House budget planners appear willing to turn up the heat a bit more than their Senate counterparts when it comes to unfreezing Virginia trial court judgeships.
A House Appropriations subcommittee recommends filling 33 judgeships that would otherwise be left unfilled. The House plan would fill approximately two-thirds of the now-frozen judgeships, according to the panel’s report.
A subcommittee of the Senate Finance committee offers a plan to unfreeze only 10 judicial vacancies. “Our recommendations are the bare minimum required,” reads the Senate subcommittee report.
Both legislative proposals appear more generous than Gov. Bob McDonnell’s budget plan, which called for unfreezing five judgeships.
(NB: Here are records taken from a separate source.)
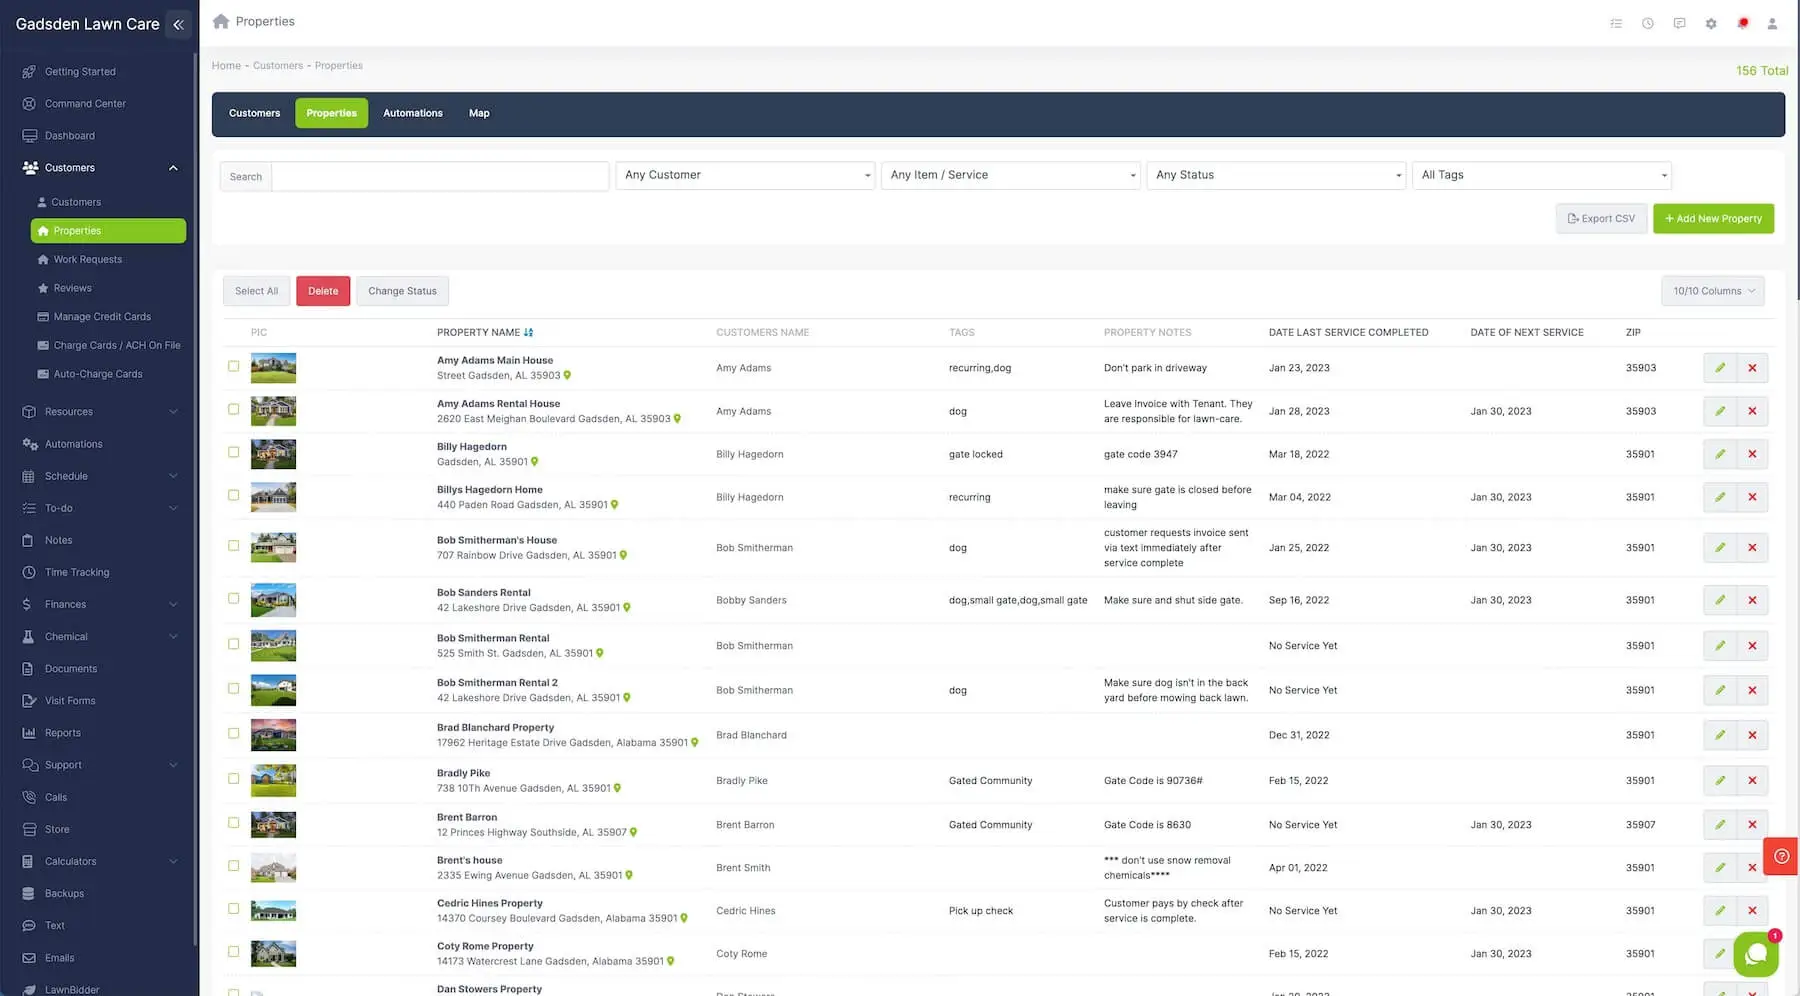This screenshot has width=1800, height=996.
Task: Expand the Any Status filter
Action: [x=1276, y=175]
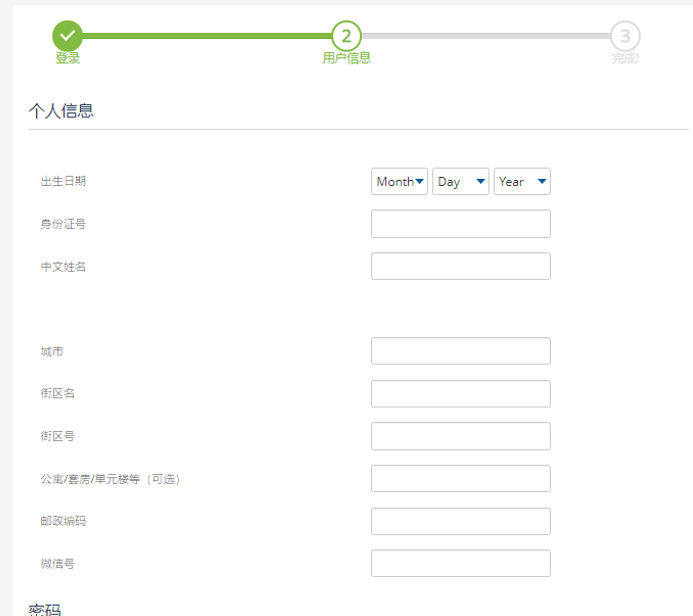Click the 出生日期 field label
The image size is (693, 616).
pos(63,181)
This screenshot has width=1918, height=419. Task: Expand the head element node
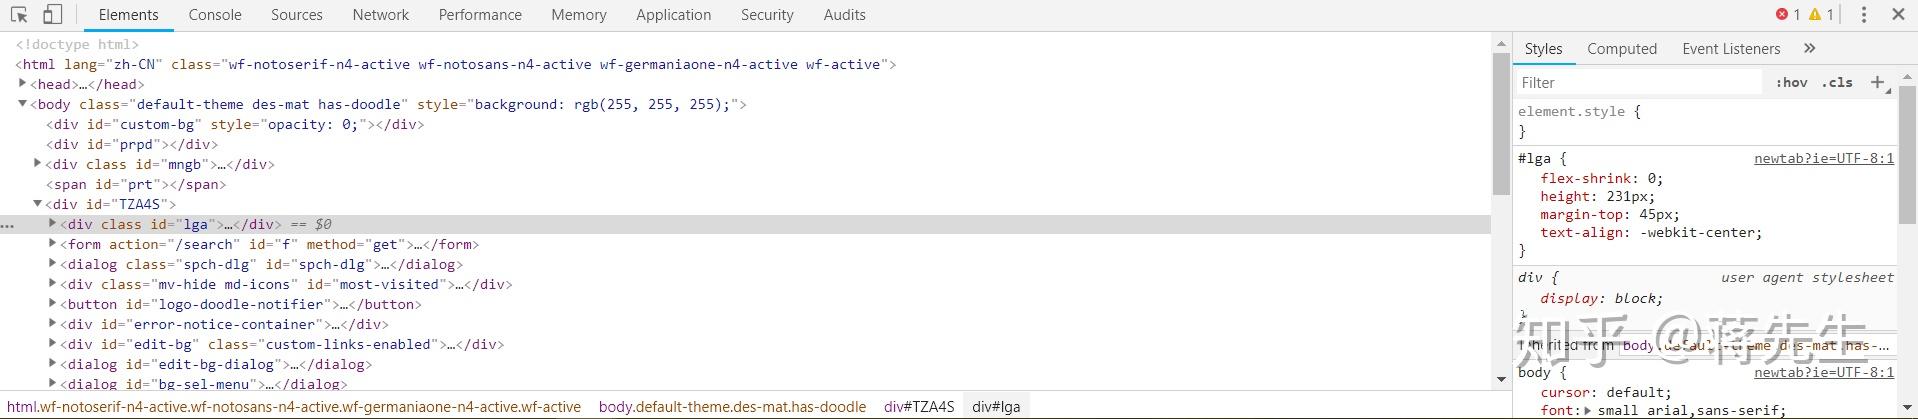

The Senate recommendation favors beefing up the staff in the district courts, offering $12.9 million over two years to add 136 new positions in the clerks’ offices. The House would spend just $3.2 million over the biennium for 46 additional staff positions.
Both the House and Senate support a $240,000 study of judicial caseloads and how the work might be more evenly distributed.
Senate documents posted on Sunday offer specifics on which 10 judgeships would get funding. The plan provides for one circuit judgeship each in the 9th, 10th, 17th, and 22nd circuits, one general district judgeship each in the 6th, 11th, and 31st districts, and one juvenile and domestic relations judgeship each in the 9th, 11th, and 28th districts.